● SHORT EXERCISE:
Reproduce each line of the items below verbatim, omitting the pictures from your answer.

● Pointing records for text and elements:
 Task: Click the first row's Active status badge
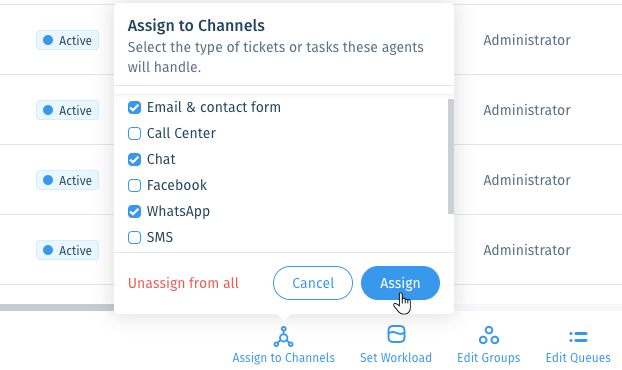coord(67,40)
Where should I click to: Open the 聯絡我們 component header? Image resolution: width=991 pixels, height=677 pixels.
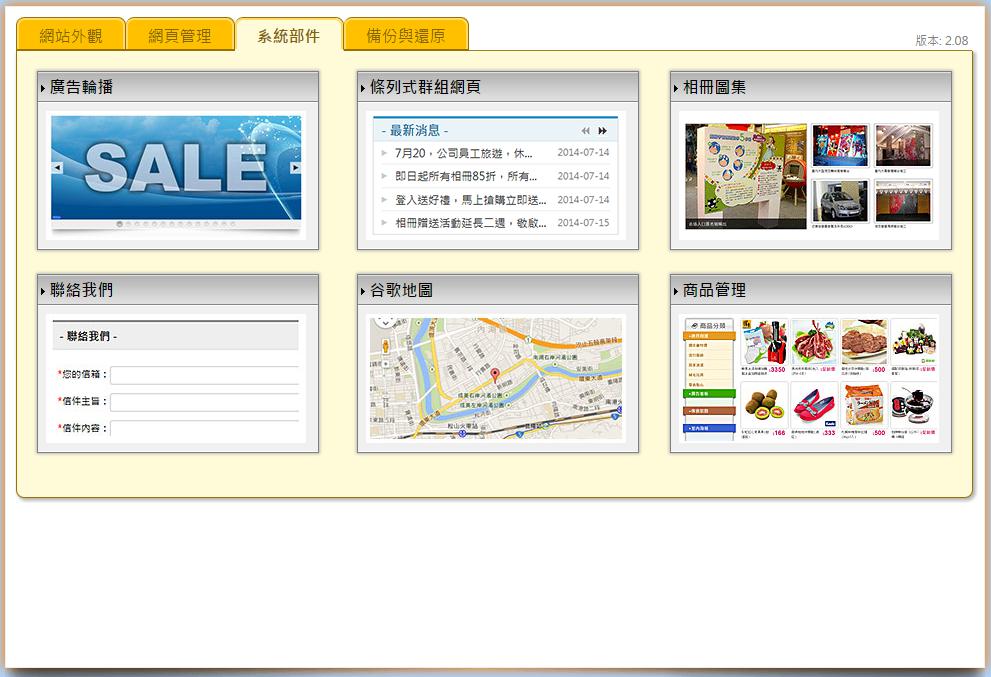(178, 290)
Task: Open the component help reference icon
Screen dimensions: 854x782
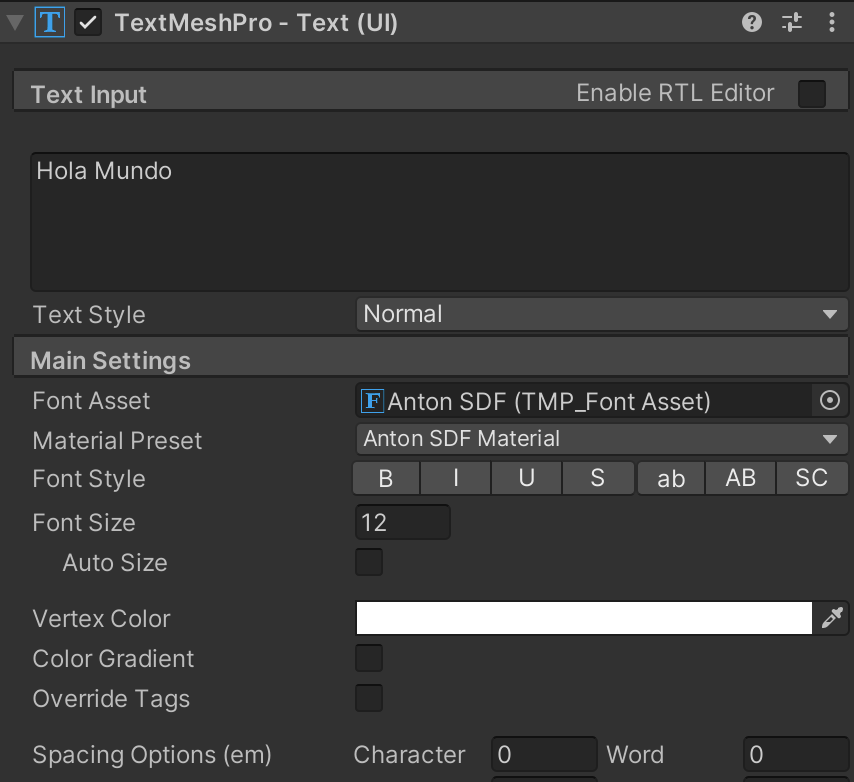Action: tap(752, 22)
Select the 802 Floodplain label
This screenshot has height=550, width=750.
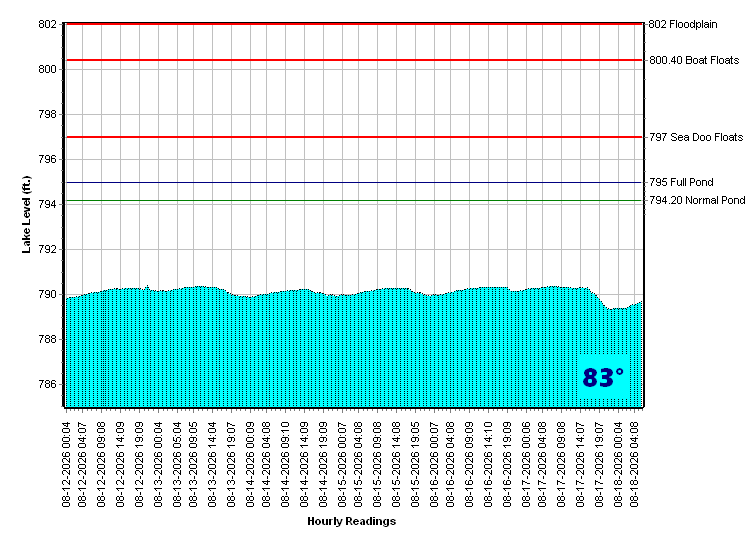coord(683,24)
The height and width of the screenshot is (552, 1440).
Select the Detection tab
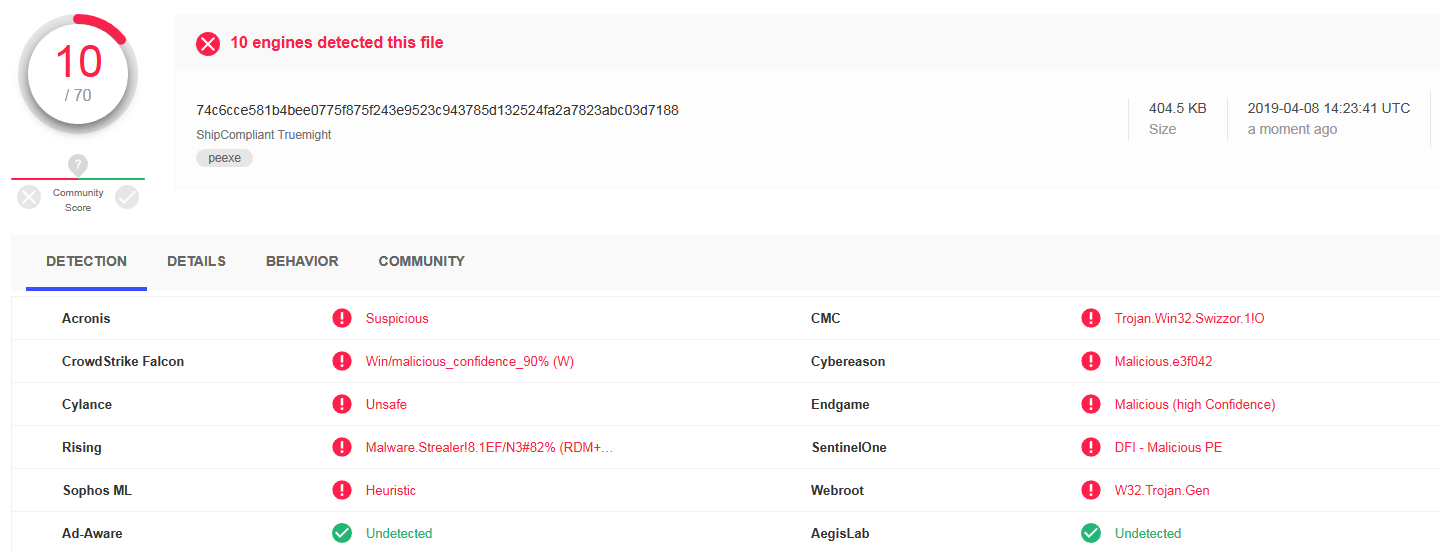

● EXERCISE OUTPUT:
 Task: Click the first row's Active status badge
coord(67,40)
Where should I click to: Open the 聯絡我們 component header? Image resolution: width=991 pixels, height=677 pixels.
(178, 290)
Task: Open the component help reference icon
Screen dimensions: 854x782
Action: tap(752, 22)
Select the 802 Floodplain label
This screenshot has height=550, width=750.
coord(683,24)
The height and width of the screenshot is (552, 1440).
Select the Detection tab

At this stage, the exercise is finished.